#### DATA EXCERPTS ####
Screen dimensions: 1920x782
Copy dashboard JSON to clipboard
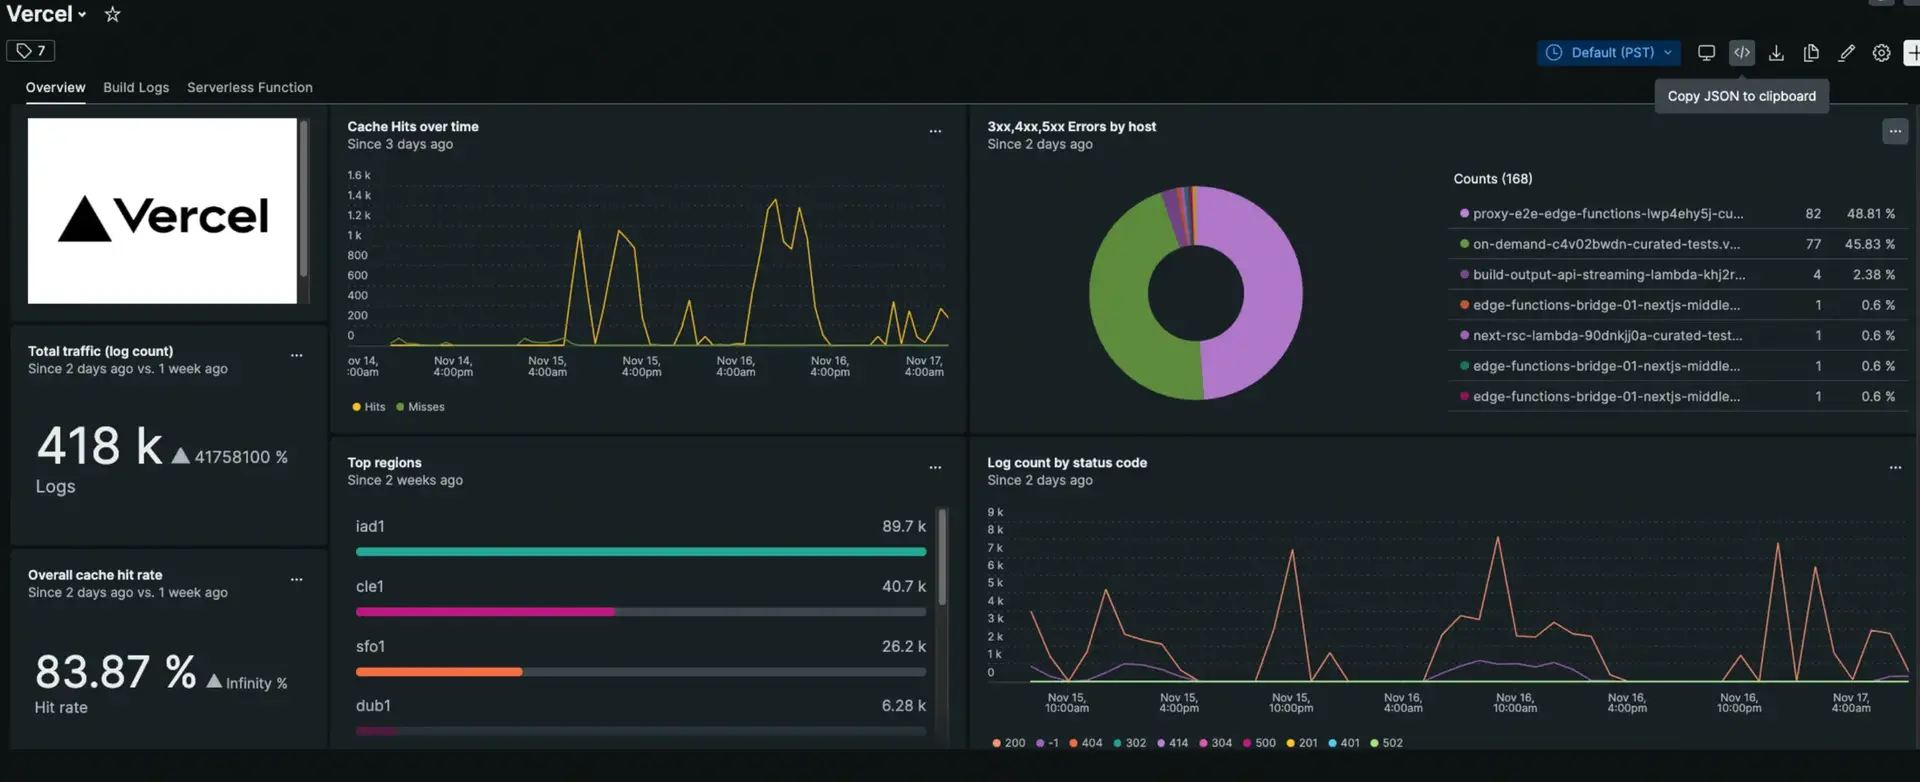1741,53
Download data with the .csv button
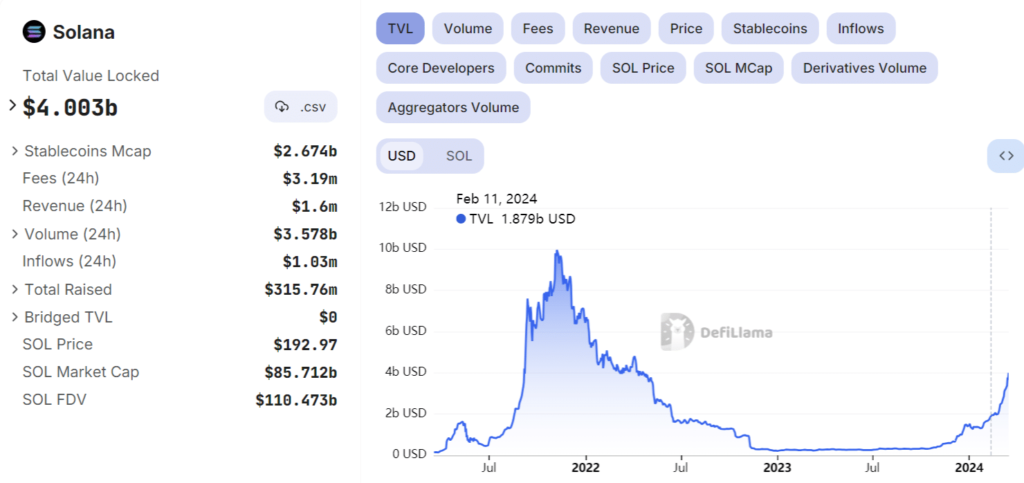1024x483 pixels. tap(301, 107)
####
● AIM OF THE TASK
Print each entry shown above with exact wording and no pictures.

● YOUR SOLUTION
Screen dimensions: 1920x782
Copy dashboard JSON to clipboard
1741,53
Download data with the .csv button
1024x483 pixels. tap(301, 107)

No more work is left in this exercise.